While other research centers have been able to produce such enormous temperatures — 100 million degrees or higher — their devices could not sustain the plasma temperature for over 10 seconds. This is the first time that a device has been able to break the barrier.
"The technologies required for long operations of 100 million-plasma are the key to the realization of fusion energy, and the KSTAR's success in maintaining the high-temperature plasma for 20 seconds will be an important turning point in the race for securing the technologies for the long high-performance plasma operation," Si Woo Yoon, KSTAR's director said.
Why Is It Important?
When two or more atomic nuclei come close for a longer duration, the light atoms fuse together to create a heavier nucleus. In the process, it releases energy. The birth of a star also undergoes a similar process while the Sun generates its energy by nuclear fusion, turning hydrogen nuclei into helium. Scientists believe if they can sustain the energy burst for a longer duration, it can solve all our energy needs. However, so far, the challenge has been to maintain a high temperature for a longer duration. In contrast, in nuclear fission — a method that is used in nuclear power plants — heavy nucleus splits, releasing energy.
Achieving such a high temperature and sustaining it is "a critical component of a commercial nuclear fusion reactor in the future". But it comes with technological limitations. KSTAR previously (2018) managed to achieve a plasma ion temperature of 100 million degrees for only about 1.5 seconds.
The theoretical operational limit of Tokamak (toroidalnaia kameras magnitnymi katushkami or toroidal chamber with magnetic coils) devices is 100 million degrees. Hence, operating for more than the limit has been a hurdle. Such monstrous temperature is needed to separate individual ions and electrons from hydrogen isotopes that creates the energy.

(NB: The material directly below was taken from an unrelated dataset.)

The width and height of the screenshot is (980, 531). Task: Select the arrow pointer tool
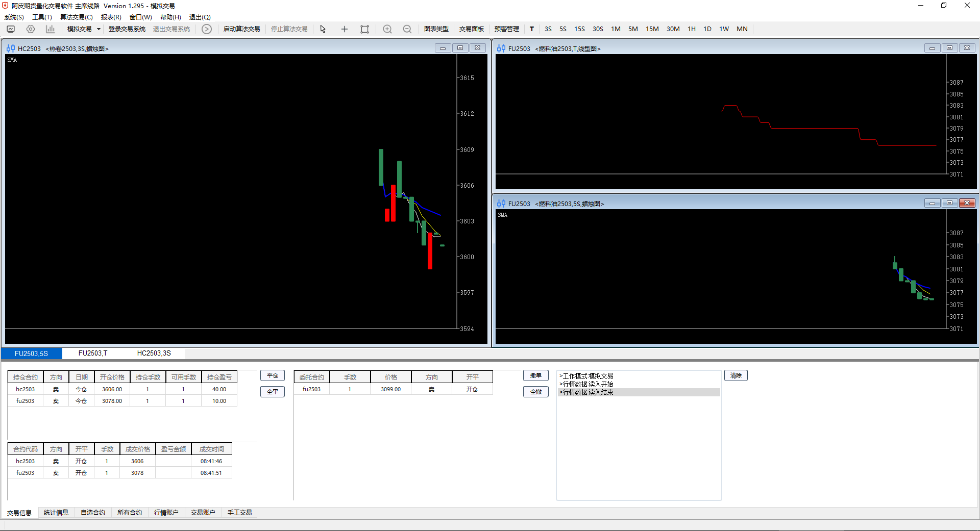(323, 29)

How Did They Achieve That?
To achieve that feat, the scientists had to make changes in the plasma operation modes. KSTAR improved Internal Transport Barrier's (ITB) performance as the ITB is responsible for sustaining the high temperature in plasma operation.
Yong Su Na, a professor at the SNU's Department of Nuclear Engineering said that the feat brought them a step closer to achieving technology for nuclear fusion energy that can be game-changing. "The success of the KSTAR experiment in the long, high-temperature operation by overcoming some drawbacks of the ITB modes brings us a step closer to the development of technologies for the realization of nuclear fusion energy," he said.
After improving the performance of the Tokamak device, it first began operating in August 2020. From that to December 10, scientists had planned a total of 110 plasma tests including high-performance plasma operation and disruption mitigation experiments. In the future, KSTAR aims to operate the device at over 100 million degrees and a continuous operation of 300 seconds or more. They have set the goal of hitting the target by 2025.